🖨️ Print / Download PDF

Lachmi Narain Vs Sheonath Pande and Others

Date of Decision: Nov. 22, 1919

Citation: (1920) ILR (All) 185

Hon'ble Judges: Lindsay, J

Bench: Single Bench

Final Decision: Dismissed

Translate: English | हिन्दी | தமிழ் | తెలుగు | ಕನ್ನಡ | मराठी

Judgement

Lindsay, J.@mdashThis application has reference to an order passed in appeal in certain arbitration proceedings. It appears that the plaintiff

petitioner applied to the court of a Munsif to have an award made a rule of court. This application was made under paragraph 20 of the second

schedule to the Code of Civil Procedure. The Munsif followed the procedure laid down in this paragraph and eventually wrote an order directing

the award to be filed, and thereafter a decree was prepared on the basis of the award in accordance with the provisions of paragraph 21 (2) of the

schedule. The defendants went in appeal to the lower appellate court against the order directing the filing of the award. The lower appellate court

entertained the appeal, set; aside the order of the court of first instance and directed that the application for the filing of the award should be

dismissed. The plaintiff now comes here in revision, and the first ground taken is that the court below acted without jurisdiction in entertaining the

appeal. The learned Counsel for the petitioner and to admit that Section 104 (f) of the CPC clearly lays down that an appeal does lie against an

order filing or refusing to file an award in an arbitration made without the intervention of the court. But according to the ground taken in the first

paragraph of the memorandum no appeal lay because the order of the first court directing the award to be filed had become merged in a decree,

and admittedly no appeal lies against the decree, It is only necessary to say that the law and the cases seem to be against this contention of the

applicant and I am referred in this connection to the case of Soudamini Ghosh v. Gopal Chandra Ghosh 19 C.W.N. 949. For a further authority

see Hari Kunwar v. Lachmi Ram Jaini I.L.R.(1916) All. 380. of the report the Judges dealing with this very matter point out that the bare fact that

a decree has been drawn up after the passing of the order cannot take away the right of appeal against the order.

2. The first ground, therefore, fails.

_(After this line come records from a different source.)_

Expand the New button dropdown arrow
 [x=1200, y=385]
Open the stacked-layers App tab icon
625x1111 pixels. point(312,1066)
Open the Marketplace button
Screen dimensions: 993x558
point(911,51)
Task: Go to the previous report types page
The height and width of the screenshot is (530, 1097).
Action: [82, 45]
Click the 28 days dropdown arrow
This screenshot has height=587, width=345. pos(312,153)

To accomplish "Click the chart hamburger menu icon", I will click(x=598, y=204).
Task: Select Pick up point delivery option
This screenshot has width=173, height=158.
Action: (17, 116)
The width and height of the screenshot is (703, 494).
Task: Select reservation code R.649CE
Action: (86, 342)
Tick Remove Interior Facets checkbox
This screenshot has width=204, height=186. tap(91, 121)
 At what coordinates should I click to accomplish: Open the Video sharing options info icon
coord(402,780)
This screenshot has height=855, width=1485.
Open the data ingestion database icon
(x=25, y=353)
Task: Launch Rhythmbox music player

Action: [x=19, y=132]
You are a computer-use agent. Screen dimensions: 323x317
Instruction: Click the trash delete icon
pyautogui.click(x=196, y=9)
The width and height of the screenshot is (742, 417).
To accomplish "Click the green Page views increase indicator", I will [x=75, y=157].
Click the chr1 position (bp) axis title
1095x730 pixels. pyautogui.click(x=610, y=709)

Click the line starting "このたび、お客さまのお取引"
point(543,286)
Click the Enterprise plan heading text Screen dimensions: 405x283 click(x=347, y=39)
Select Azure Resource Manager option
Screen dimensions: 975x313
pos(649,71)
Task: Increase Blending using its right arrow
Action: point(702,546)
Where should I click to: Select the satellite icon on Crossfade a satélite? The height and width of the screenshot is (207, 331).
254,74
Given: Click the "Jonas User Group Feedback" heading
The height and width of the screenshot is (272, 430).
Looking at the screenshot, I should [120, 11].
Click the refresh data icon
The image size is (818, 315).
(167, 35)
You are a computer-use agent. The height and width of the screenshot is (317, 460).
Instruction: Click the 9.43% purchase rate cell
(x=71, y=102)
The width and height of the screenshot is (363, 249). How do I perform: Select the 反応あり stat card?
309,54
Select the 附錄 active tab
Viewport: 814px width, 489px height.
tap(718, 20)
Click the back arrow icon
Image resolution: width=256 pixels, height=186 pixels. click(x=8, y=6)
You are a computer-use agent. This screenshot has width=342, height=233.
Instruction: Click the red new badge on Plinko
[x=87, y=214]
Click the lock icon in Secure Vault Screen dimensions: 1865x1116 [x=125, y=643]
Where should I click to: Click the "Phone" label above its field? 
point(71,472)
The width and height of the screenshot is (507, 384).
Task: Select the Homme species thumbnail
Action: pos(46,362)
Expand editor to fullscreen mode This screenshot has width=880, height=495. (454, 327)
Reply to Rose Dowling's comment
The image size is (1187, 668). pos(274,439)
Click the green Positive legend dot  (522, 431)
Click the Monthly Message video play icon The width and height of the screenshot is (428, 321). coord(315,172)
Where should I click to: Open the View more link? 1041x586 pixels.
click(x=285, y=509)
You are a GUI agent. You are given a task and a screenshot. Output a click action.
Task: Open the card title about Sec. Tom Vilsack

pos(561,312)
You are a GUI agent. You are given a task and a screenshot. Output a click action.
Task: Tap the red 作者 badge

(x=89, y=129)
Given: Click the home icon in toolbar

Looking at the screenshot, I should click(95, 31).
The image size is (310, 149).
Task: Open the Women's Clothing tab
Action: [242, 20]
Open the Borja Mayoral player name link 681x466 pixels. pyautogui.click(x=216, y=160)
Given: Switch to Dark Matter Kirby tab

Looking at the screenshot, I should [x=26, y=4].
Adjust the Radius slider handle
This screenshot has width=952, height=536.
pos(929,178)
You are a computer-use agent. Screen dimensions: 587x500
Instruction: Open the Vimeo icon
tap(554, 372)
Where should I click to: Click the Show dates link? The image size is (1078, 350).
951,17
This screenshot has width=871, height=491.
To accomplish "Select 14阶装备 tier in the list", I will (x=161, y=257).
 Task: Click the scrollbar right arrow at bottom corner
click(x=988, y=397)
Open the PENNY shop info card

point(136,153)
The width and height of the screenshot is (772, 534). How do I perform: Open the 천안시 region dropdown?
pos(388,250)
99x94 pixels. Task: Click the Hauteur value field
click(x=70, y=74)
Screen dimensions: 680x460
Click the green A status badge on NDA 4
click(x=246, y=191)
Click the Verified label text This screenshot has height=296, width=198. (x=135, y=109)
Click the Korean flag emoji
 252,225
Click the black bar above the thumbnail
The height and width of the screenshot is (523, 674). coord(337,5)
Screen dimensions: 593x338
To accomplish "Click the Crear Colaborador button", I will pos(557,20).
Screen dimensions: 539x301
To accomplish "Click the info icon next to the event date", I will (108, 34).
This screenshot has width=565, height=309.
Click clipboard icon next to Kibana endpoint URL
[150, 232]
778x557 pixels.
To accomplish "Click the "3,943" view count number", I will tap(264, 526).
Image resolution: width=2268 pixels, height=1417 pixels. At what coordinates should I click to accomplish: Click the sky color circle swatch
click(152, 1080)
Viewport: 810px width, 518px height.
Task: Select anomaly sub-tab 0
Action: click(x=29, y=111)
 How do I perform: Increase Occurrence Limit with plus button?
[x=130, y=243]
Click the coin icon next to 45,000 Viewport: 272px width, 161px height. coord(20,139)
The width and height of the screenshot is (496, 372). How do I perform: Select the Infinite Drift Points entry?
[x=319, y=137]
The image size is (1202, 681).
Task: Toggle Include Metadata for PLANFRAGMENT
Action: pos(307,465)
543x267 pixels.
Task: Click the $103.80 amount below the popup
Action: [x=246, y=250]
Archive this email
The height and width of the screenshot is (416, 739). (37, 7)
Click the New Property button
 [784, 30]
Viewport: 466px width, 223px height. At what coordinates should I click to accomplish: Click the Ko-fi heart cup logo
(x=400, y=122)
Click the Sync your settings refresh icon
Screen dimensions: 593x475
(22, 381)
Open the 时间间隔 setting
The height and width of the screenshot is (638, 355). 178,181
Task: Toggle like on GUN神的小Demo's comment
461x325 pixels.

The other point which has been argued is that the court below acted with material irregularity in discussing

certain pleas of misconduct which, it is said were not raised in the court of first instance. It is true that in the first court the defendants by way of

answer to the application made general allegations of misconduct against the arbitrator. However this may be, it is certain that one definite

allegation of misconduct was raised in the first court, namely, that the arbitrator had decided the case of his own knowledge and without taking any

evidence from the parties. The learned Judge of the court) below finds that this was the case, and accordingly he has held that the arbitration is null

and void. It is argued here that the mere fact that the arbitrator decided the case of his own knowledge and without taking any evidence does not

amount to misconduct. This matter has to be determined in the light of the language of the agreement by which the dispute was referred to

arbitration. If the parties agreed that the arbitrator should decide the dispute between them on. his own knowledge, and further agreed that there

was no need for him to take any evidence, no misconduct can he imputed. But there is nothing in the language of the agreement to suggest that it

was the intention of the parties that the arbitrator should act solely upon his own knowledge of the facts. That he has done so is fatal to the award

in which ho expressly says that he has decided the , case upon the basis of his own knowledge. I am satisfied, therefore, that the order of the court

below is correct, and there is no ground on which I can interfere. The application is dismiss ed with costs.